#### TASK TO CARRY OUT:
Please reproduce the listing in full, exactly as given.
==================================================
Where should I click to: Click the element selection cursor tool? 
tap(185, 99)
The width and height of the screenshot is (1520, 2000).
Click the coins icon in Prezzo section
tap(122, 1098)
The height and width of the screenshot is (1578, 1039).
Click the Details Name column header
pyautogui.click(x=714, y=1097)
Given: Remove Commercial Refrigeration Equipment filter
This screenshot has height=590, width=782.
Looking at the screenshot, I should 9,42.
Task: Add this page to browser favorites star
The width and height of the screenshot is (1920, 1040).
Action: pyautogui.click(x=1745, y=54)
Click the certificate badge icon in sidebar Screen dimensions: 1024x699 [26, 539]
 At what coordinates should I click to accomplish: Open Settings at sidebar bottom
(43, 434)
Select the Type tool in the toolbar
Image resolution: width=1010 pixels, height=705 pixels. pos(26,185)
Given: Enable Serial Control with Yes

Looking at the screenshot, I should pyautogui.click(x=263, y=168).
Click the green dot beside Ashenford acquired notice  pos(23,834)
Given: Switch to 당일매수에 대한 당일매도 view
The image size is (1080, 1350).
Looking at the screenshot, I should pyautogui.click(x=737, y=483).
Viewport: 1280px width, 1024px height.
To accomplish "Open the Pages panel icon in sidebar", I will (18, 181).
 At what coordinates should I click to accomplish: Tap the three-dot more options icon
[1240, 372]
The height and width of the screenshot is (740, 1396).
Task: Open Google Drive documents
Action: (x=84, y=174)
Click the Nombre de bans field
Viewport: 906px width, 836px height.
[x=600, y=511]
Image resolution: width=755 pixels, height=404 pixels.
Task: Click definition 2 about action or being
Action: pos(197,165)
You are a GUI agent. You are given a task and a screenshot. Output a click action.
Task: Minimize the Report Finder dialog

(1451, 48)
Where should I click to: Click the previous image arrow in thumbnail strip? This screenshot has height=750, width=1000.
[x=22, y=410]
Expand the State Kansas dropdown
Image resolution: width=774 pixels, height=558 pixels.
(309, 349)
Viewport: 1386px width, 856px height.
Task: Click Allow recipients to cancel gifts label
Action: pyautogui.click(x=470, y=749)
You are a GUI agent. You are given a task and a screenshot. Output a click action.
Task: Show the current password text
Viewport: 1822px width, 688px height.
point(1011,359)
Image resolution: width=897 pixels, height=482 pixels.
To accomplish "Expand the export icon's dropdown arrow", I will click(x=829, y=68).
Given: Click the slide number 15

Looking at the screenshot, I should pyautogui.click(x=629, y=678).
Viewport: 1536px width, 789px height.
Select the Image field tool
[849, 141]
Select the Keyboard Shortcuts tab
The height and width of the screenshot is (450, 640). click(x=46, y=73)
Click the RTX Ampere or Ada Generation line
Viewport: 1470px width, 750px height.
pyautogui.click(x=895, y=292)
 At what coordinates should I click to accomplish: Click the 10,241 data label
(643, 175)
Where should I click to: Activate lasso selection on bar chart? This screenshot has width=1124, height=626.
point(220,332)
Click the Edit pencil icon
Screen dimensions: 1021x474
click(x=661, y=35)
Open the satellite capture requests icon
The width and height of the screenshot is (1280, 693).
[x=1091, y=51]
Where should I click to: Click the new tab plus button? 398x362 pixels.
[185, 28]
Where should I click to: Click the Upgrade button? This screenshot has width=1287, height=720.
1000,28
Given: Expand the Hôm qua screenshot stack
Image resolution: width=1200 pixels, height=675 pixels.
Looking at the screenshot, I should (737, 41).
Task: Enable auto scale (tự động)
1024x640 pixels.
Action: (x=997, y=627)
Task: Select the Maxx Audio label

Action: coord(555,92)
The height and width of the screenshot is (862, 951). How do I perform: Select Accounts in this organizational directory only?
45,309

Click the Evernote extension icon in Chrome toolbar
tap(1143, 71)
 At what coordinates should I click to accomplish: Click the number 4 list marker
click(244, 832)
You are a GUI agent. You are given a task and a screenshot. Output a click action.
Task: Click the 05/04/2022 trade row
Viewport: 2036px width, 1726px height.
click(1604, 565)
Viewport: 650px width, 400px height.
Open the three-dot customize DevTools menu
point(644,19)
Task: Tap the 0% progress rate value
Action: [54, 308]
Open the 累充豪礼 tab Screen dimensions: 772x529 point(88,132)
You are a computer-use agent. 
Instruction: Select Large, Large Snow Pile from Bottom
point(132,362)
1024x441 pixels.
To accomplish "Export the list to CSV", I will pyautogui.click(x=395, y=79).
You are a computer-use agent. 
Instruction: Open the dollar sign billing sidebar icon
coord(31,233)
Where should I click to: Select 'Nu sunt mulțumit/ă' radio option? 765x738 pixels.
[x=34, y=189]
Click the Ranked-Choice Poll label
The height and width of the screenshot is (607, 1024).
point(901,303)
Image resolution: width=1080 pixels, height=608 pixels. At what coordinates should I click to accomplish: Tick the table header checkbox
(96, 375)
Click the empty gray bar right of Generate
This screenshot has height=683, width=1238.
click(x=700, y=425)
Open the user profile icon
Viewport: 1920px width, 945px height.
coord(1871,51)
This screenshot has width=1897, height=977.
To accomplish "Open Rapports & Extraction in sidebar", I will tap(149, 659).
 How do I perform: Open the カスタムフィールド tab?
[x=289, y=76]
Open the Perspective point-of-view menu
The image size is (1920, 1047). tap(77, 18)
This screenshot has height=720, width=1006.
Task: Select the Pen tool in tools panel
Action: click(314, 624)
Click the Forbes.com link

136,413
==================================================
#### PROBLEM SOLUTION:
Where should I click to: Click the element selection cursor tool? 
tap(185, 99)
The width and height of the screenshot is (1520, 2000).
Click the coins icon in Prezzo section
tap(122, 1098)
The height and width of the screenshot is (1578, 1039).
Click the Details Name column header
pyautogui.click(x=714, y=1097)
Given: Remove Commercial Refrigeration Equipment filter
This screenshot has height=590, width=782.
Looking at the screenshot, I should 9,42.
Task: Add this page to browser favorites star
The width and height of the screenshot is (1920, 1040).
Action: pyautogui.click(x=1745, y=54)
Click the certificate badge icon in sidebar Screen dimensions: 1024x699 [26, 539]
 At what coordinates should I click to accomplish: Open Settings at sidebar bottom
(43, 434)
Select the Type tool in the toolbar
Image resolution: width=1010 pixels, height=705 pixels. pos(26,185)
Given: Enable Serial Control with Yes

Looking at the screenshot, I should pyautogui.click(x=263, y=168).
Click the green dot beside Ashenford acquired notice  pos(23,834)
Given: Switch to 당일매수에 대한 당일매도 view
The image size is (1080, 1350).
Looking at the screenshot, I should pyautogui.click(x=737, y=483).
Viewport: 1280px width, 1024px height.
To accomplish "Open the Pages panel icon in sidebar", I will (18, 181).
 At what coordinates should I click to accomplish: Tap the three-dot more options icon
[1240, 372]
The height and width of the screenshot is (740, 1396).
Task: Open Google Drive documents
Action: (x=84, y=174)
Click the Nombre de bans field
Viewport: 906px width, 836px height.
[x=600, y=511]
Image resolution: width=755 pixels, height=404 pixels.
Task: Click definition 2 about action or being
Action: pos(197,165)
You are a GUI agent. You are given a task and a screenshot. Output a click action.
Task: Minimize the Report Finder dialog

(1451, 48)
Where should I click to: Click the previous image arrow in thumbnail strip? This screenshot has height=750, width=1000.
[x=22, y=410]
Expand the State Kansas dropdown
Image resolution: width=774 pixels, height=558 pixels.
(309, 349)
Viewport: 1386px width, 856px height.
Task: Click Allow recipients to cancel gifts label
Action: pyautogui.click(x=470, y=749)
You are a GUI agent. You are given a task and a screenshot. Output a click action.
Task: Show the current password text
Viewport: 1822px width, 688px height.
point(1011,359)
Image resolution: width=897 pixels, height=482 pixels.
To accomplish "Expand the export icon's dropdown arrow", I will click(x=829, y=68).
Given: Click the slide number 15

Looking at the screenshot, I should pyautogui.click(x=629, y=678).
Viewport: 1536px width, 789px height.
Select the Image field tool
[849, 141]
Select the Keyboard Shortcuts tab
The height and width of the screenshot is (450, 640). click(x=46, y=73)
Click the RTX Ampere or Ada Generation line
Viewport: 1470px width, 750px height.
pyautogui.click(x=895, y=292)
 At what coordinates should I click to accomplish: Click the 10,241 data label
(643, 175)
Where should I click to: Activate lasso selection on bar chart? This screenshot has width=1124, height=626.
point(220,332)
Click the Edit pencil icon
Screen dimensions: 1021x474
click(x=661, y=35)
Open the satellite capture requests icon
The width and height of the screenshot is (1280, 693).
[x=1091, y=51]
Where should I click to: Click the new tab plus button? 398x362 pixels.
[185, 28]
Where should I click to: Click the Upgrade button? This screenshot has width=1287, height=720.
1000,28
Given: Expand the Hôm qua screenshot stack
Image resolution: width=1200 pixels, height=675 pixels.
Looking at the screenshot, I should (737, 41).
Task: Enable auto scale (tự động)
1024x640 pixels.
Action: (x=997, y=627)
Task: Select the Maxx Audio label

Action: coord(555,92)
The height and width of the screenshot is (862, 951). How do I perform: Select Accounts in this organizational directory only?
45,309

Click the Evernote extension icon in Chrome toolbar
tap(1143, 71)
 At what coordinates should I click to accomplish: Click the number 4 list marker
click(244, 832)
You are a GUI agent. You are given a task and a screenshot. Output a click action.
Task: Click the 05/04/2022 trade row
Viewport: 2036px width, 1726px height.
click(1604, 565)
Viewport: 650px width, 400px height.
Open the three-dot customize DevTools menu
point(644,19)
Task: Tap the 0% progress rate value
Action: [54, 308]
Open the 累充豪礼 tab Screen dimensions: 772x529 point(88,132)
You are a computer-use agent. 
Instruction: Select Large, Large Snow Pile from Bottom
point(132,362)
1024x441 pixels.
To accomplish "Export the list to CSV", I will pyautogui.click(x=395, y=79).
You are a computer-use agent. 
Instruction: Open the dollar sign billing sidebar icon
coord(31,233)
Where should I click to: Select 'Nu sunt mulțumit/ă' radio option? 765x738 pixels.
[x=34, y=189]
Click the Ranked-Choice Poll label
The height and width of the screenshot is (607, 1024).
point(901,303)
Image resolution: width=1080 pixels, height=608 pixels. At what coordinates should I click to accomplish: Tick the table header checkbox
(96, 375)
Click the empty gray bar right of Generate
This screenshot has height=683, width=1238.
click(x=700, y=425)
Open the user profile icon
Viewport: 1920px width, 945px height.
coord(1871,51)
This screenshot has width=1897, height=977.
To accomplish "Open Rapports & Extraction in sidebar", I will tap(149, 659).
 How do I perform: Open the カスタムフィールド tab?
[x=289, y=76]
Open the Perspective point-of-view menu
The image size is (1920, 1047). tap(77, 18)
This screenshot has height=720, width=1006.
Task: Select the Pen tool in tools panel
Action: click(314, 624)
Click the Forbes.com link

136,413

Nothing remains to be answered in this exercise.